(Reuters) - Energy executives expect dealmaking in the U.S. oil and gas sector to rise in 2012 or at least match last year’s brisk pace, according to a survey by consulting and advisory group BDO USA, LLC.
The boom in development of shale rock formations has spurred tens of billions of dollars in deals as energy producers seek to invest in the fields believed to hold massive quantities of oil, natural gas and natural gas liquids.
Nearly one-third of the 100 chief financial officers from the small and mid-sized U.S. companies in the survey provided to Reuters pointed to high energy prices as the driving factor behind the industry’s growth, with another quarter of the respondents citing the discovery of new fields as the key.
Just last week, Japan’s Marubeni, China’s Sinopec and France’s Total SA each bought stakes in U.S. fields.
A 52-percent majority of the CFOs predicted the M&A activity would rise in 2012, while 46 percent said they saw dealmaking at the same level as last year.
“You look at an oil and gas investment and there are a lot of places you can put your money,” said Rocky Horvath, a partner in Houston with BDO’s natural resources industry group.
“An oil and gas investment gives you the ability to participate in an industry that is actually doing pretty well.”
The discovery of the shale and other unconventional fields has set off a land grab among energy companies to secure drilling rights in areas that were once too difficult or expensive to tap into.
But the advent of hydraulic fracturing, or fracking, technology has made producing from those fields increasingly lucrative for exploration and production companies such Exxon Mobil, Devon Energy and Cabot Oil and Gas.
Companies are focusing their drilling activity on oil or other liquids-rich areas rather than on ‘dry’ gas regions because prices for natural gas have recently fallen below $3 per million British thermal units to their lowest levels in more than two years.

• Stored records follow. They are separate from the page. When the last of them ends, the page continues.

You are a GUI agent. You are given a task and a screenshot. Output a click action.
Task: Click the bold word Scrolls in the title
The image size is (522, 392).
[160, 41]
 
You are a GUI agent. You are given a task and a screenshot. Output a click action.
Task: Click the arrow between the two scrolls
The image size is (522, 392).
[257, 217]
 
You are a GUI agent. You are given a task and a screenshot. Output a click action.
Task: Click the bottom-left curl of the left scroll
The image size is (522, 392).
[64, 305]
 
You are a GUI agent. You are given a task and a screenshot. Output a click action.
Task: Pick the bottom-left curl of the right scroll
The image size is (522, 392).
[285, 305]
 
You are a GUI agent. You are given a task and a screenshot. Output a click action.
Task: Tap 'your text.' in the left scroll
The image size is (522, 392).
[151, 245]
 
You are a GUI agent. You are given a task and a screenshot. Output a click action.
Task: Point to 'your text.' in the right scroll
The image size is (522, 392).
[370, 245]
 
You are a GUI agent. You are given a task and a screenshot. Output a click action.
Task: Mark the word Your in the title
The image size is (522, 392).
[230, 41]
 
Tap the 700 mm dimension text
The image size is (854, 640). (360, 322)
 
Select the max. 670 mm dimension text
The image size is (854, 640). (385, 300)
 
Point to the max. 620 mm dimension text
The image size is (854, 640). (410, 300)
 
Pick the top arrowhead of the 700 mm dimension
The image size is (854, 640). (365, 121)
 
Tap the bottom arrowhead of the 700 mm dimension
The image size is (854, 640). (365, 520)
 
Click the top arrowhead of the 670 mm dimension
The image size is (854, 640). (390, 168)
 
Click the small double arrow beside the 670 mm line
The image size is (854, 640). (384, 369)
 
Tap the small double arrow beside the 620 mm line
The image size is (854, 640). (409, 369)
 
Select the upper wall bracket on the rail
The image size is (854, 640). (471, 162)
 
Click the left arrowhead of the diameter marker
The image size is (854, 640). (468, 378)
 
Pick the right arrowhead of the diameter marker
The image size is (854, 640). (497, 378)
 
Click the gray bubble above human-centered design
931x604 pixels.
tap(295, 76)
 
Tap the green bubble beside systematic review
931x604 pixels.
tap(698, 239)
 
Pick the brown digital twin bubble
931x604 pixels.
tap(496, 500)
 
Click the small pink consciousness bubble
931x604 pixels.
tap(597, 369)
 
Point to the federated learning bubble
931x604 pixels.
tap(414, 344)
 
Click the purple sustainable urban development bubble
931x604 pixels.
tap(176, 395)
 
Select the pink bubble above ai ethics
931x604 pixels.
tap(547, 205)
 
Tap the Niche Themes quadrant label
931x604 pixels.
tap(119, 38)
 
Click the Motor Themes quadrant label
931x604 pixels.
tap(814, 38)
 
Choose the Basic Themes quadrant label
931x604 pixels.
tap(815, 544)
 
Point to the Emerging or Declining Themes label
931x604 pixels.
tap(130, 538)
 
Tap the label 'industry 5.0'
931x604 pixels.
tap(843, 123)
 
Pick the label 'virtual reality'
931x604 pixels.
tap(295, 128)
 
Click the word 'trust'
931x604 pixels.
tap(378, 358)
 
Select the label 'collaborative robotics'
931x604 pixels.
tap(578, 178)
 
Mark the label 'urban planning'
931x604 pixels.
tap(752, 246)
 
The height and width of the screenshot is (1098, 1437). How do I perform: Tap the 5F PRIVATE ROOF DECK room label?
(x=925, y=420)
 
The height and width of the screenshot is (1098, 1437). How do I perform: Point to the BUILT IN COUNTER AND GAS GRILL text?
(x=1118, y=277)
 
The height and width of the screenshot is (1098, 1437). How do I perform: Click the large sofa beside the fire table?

Crude oil prices, however, have remained strong, topping $100 per barrel this week.
A slight majority of the companies surveyed said they had delayed or canceled projects because they lacked the cash to proceed, about the same number that said federal or state rules had slowed their work.
The brisk drilling activity also made securing the needed equipment more difficult, with 40 percent of the companies citing equipment shortages or delays for pushing projects back.